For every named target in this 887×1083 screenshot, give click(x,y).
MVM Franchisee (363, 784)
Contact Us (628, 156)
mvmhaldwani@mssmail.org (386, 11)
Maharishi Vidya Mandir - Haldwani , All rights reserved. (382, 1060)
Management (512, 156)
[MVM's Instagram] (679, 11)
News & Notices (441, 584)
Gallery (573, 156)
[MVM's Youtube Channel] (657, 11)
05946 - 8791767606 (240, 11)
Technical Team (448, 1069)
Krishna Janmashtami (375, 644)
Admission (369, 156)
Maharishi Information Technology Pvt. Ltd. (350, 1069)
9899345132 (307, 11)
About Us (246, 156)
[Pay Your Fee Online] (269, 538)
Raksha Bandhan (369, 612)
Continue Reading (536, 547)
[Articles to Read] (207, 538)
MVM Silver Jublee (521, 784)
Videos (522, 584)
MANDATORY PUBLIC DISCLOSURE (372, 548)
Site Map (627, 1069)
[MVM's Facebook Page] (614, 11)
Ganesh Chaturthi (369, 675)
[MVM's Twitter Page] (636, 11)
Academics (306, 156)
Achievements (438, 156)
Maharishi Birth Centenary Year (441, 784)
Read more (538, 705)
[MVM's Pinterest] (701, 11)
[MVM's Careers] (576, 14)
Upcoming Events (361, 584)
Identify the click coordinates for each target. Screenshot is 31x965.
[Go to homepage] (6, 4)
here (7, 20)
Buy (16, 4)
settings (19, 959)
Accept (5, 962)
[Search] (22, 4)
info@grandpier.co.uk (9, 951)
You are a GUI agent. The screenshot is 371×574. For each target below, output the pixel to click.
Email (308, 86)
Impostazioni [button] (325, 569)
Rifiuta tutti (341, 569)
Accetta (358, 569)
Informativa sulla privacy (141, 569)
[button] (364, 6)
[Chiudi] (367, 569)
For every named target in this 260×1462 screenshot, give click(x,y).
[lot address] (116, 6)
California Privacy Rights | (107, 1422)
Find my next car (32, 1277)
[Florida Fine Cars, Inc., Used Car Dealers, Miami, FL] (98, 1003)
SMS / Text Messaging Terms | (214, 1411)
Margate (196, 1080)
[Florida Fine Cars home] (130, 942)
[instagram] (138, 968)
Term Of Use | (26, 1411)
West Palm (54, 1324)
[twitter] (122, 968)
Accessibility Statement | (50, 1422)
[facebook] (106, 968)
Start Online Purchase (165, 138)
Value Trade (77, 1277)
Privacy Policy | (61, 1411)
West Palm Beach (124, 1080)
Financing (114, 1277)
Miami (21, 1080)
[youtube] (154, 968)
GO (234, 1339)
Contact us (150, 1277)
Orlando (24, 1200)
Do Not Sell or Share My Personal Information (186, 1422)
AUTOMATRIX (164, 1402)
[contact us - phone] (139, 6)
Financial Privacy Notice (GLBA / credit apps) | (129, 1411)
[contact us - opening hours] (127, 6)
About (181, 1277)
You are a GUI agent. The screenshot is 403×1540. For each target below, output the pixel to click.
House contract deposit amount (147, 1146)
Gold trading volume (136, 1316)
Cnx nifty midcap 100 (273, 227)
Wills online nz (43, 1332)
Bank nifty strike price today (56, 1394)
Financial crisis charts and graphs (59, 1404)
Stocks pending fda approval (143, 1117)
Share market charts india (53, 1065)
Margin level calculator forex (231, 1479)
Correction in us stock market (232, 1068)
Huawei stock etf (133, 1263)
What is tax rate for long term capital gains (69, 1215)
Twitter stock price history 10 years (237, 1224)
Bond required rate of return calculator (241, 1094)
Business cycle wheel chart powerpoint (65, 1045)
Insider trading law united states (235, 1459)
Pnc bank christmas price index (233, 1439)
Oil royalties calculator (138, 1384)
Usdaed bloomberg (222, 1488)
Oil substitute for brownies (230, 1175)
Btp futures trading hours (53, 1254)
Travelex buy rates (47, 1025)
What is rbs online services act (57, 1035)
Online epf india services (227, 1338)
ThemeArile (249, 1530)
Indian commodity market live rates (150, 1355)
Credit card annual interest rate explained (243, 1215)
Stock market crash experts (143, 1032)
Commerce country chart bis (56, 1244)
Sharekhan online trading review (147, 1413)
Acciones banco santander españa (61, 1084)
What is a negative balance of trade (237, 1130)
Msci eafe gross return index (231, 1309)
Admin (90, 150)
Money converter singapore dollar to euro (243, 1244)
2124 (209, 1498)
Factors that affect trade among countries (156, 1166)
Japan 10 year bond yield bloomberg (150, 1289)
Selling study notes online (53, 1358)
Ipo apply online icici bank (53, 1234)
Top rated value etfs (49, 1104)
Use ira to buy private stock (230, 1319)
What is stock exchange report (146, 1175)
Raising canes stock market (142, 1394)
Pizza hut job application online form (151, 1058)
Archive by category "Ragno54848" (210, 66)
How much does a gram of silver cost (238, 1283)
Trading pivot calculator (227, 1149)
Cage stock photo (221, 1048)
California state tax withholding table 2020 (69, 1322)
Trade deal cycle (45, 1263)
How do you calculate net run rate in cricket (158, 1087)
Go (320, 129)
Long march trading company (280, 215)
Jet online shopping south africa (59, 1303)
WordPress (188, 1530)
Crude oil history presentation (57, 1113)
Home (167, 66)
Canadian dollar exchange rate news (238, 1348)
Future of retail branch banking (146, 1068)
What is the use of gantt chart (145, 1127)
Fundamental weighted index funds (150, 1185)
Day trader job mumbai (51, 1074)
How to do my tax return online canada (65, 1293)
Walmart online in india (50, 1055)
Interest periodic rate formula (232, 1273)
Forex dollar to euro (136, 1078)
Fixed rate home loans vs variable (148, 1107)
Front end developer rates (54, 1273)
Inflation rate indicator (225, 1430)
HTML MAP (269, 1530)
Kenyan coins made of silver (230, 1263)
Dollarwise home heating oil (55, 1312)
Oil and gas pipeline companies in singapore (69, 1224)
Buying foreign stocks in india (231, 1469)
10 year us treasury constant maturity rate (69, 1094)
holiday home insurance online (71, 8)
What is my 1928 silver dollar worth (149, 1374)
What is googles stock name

-- Exercise brief --
Change "Raksha Bandhan" to "Rakhi" in the lines above, and write out all of the lines again with nothing else altered.

-- Result of the exercise --
For every named target in this 887×1083 screenshot, give click(x,y).
MVM Franchisee (363, 784)
Contact Us (628, 156)
mvmhaldwani@mssmail.org (386, 11)
Maharishi Vidya Mandir - Haldwani , All rights reserved. (382, 1060)
Management (512, 156)
[MVM's Instagram] (679, 11)
News & Notices (441, 584)
Gallery (573, 156)
[MVM's Youtube Channel] (657, 11)
05946 - 8791767606 (240, 11)
Technical Team (448, 1069)
Krishna Janmashtami (375, 644)
Admission (369, 156)
Maharishi Information Technology Pvt. Ltd. (350, 1069)
9899345132 (307, 11)
About Us (246, 156)
[Pay Your Fee Online] (269, 538)
Rakhi (369, 612)
Continue Reading (536, 547)
[Articles to Read] (207, 538)
MVM Silver Jublee (521, 784)
Videos (522, 584)
MANDATORY PUBLIC DISCLOSURE (372, 548)
Site Map (627, 1069)
[MVM's Facebook Page] (614, 11)
Ganesh Chaturthi (369, 675)
[MVM's Twitter Page] (636, 11)
Academics (306, 156)
Achievements (438, 156)
Maharishi Birth Centenary Year (441, 784)
Read more (538, 705)
[MVM's Pinterest] (701, 11)
[MVM's Careers] (576, 14)
Upcoming Events (361, 584)
Identify the click coordinates for each target. Screenshot is 31x965.
[Go to homepage] (6, 4)
here (7, 20)
Buy (16, 4)
settings (19, 959)
Accept (5, 962)
[Search] (22, 4)
info@grandpier.co.uk (9, 951)
You are a GUI agent. The screenshot is 371×574. For each target below, output the pixel to click.
Email (308, 86)
Impostazioni [button] (325, 569)
Rifiuta tutti (341, 569)
Accetta (358, 569)
Informativa sulla privacy (141, 569)
[button] (364, 6)
[Chiudi] (367, 569)
For every named target in this 260×1462 screenshot, give click(x,y).
[lot address] (116, 6)
California Privacy Rights | (107, 1422)
Find my next car (32, 1277)
[Florida Fine Cars, Inc., Used Car Dealers, Miami, FL] (98, 1003)
SMS / Text Messaging Terms | (214, 1411)
Margate (196, 1080)
[Florida Fine Cars home] (130, 942)
[instagram] (138, 968)
Term Of Use | (26, 1411)
West Palm (54, 1324)
[twitter] (122, 968)
Accessibility Statement | (50, 1422)
[facebook] (106, 968)
Start Online Purchase (165, 138)
Value Trade (77, 1277)
Privacy Policy | (61, 1411)
West Palm Beach (124, 1080)
Financing (114, 1277)
Miami (21, 1080)
[youtube] (154, 968)
GO (234, 1339)
Contact us (150, 1277)
Orlando (24, 1200)
Do Not Sell or Share My Personal Information (186, 1422)
AUTOMATRIX (164, 1402)
[contact us - phone] (139, 6)
Financial Privacy Notice (GLBA / credit apps) | (129, 1411)
[contact us - opening hours] (127, 6)
About (181, 1277)
You are a GUI agent. The screenshot is 403×1540. For each target below, output the pixel to click.
House contract deposit amount (147, 1146)
Gold trading volume (136, 1316)
Cnx nifty midcap 100 (273, 227)
Wills online nz (43, 1332)
Bank nifty strike price today (56, 1394)
Financial crisis charts and graphs (59, 1404)
Stocks pending fda approval (143, 1117)
Share market charts india (53, 1065)
Margin level calculator forex (231, 1479)
Correction in us stock market (232, 1068)
Huawei stock etf (133, 1263)
What is tax rate for long term capital gains (69, 1215)
Twitter stock price history 10 years (237, 1224)
Bond required rate of return calculator (241, 1094)
Business cycle wheel chart powerpoint (65, 1045)
Insider trading law united states (235, 1459)
Pnc bank christmas price index (233, 1439)
Oil royalties calculator (138, 1384)
Usdaed bloomberg (222, 1488)
Oil substitute for brownies (230, 1175)
Btp futures trading hours (53, 1254)
Travelex buy rates (47, 1025)
What is rbs online services act (57, 1035)
Online epf india services (227, 1338)
ThemeArile (249, 1530)
Indian commodity market live rates (150, 1355)
Credit card annual interest rate explained (243, 1215)
Stock market crash experts (143, 1032)
Commerce country chart bis (56, 1244)
Sharekhan online trading review (147, 1413)
Acciones banco santander españa (61, 1084)
What is a negative balance of trade (237, 1130)
Msci eafe gross return index (231, 1309)
Admin (90, 150)
Money converter singapore dollar to euro (243, 1244)
2124 (209, 1498)
Factors that affect trade among countries (156, 1166)
Japan 10 year bond yield bloomberg (150, 1289)
Selling study notes online (53, 1358)
Ipo apply online icici bank (53, 1234)
Top rated value etfs (49, 1104)
Use ira to buy private stock (230, 1319)
What is stock exchange report (146, 1175)
Raising canes stock market (142, 1394)
Pizza hut job application online form (151, 1058)
Archive by category "Ragno54848" (210, 66)
How much does a gram of silver cost (238, 1283)
Trading pivot calculator (227, 1149)
Cage stock photo (221, 1048)
California state tax withholding table 2020 (69, 1322)
Trade deal cycle (45, 1263)
How do you calculate net run rate in cricket (158, 1087)
Go (320, 129)
Long march trading company (280, 215)
Jet online shopping south africa (59, 1303)
WordPress (188, 1530)
Crude oil history presentation (57, 1113)
Home (167, 66)
Canadian dollar exchange rate news (238, 1348)
Future of retail branch banking (146, 1068)
What is the use of gantt chart (145, 1127)
Fundamental weighted index funds (150, 1185)
Day trader job mumbai (51, 1074)
How to do my tax return online canada (65, 1293)
Walmart online in india (50, 1055)
Interest periodic rate formula (232, 1273)
Forex dollar to euro (136, 1078)
Fixed rate home loans vs variable (148, 1107)
Front end developer rates (54, 1273)
Inflation rate indicator (225, 1430)
HTML MAP (269, 1530)
Kenyan coins made of silver (230, 1263)
Dollarwise home heating oil (55, 1312)
Oil and gas pipeline companies in singapore (69, 1224)
Buying foreign stocks in india (231, 1469)
10 year us treasury constant maturity rate (69, 1094)
holiday home insurance online (71, 8)
What is my 1928 silver dollar worth (149, 1374)
What is googles stock name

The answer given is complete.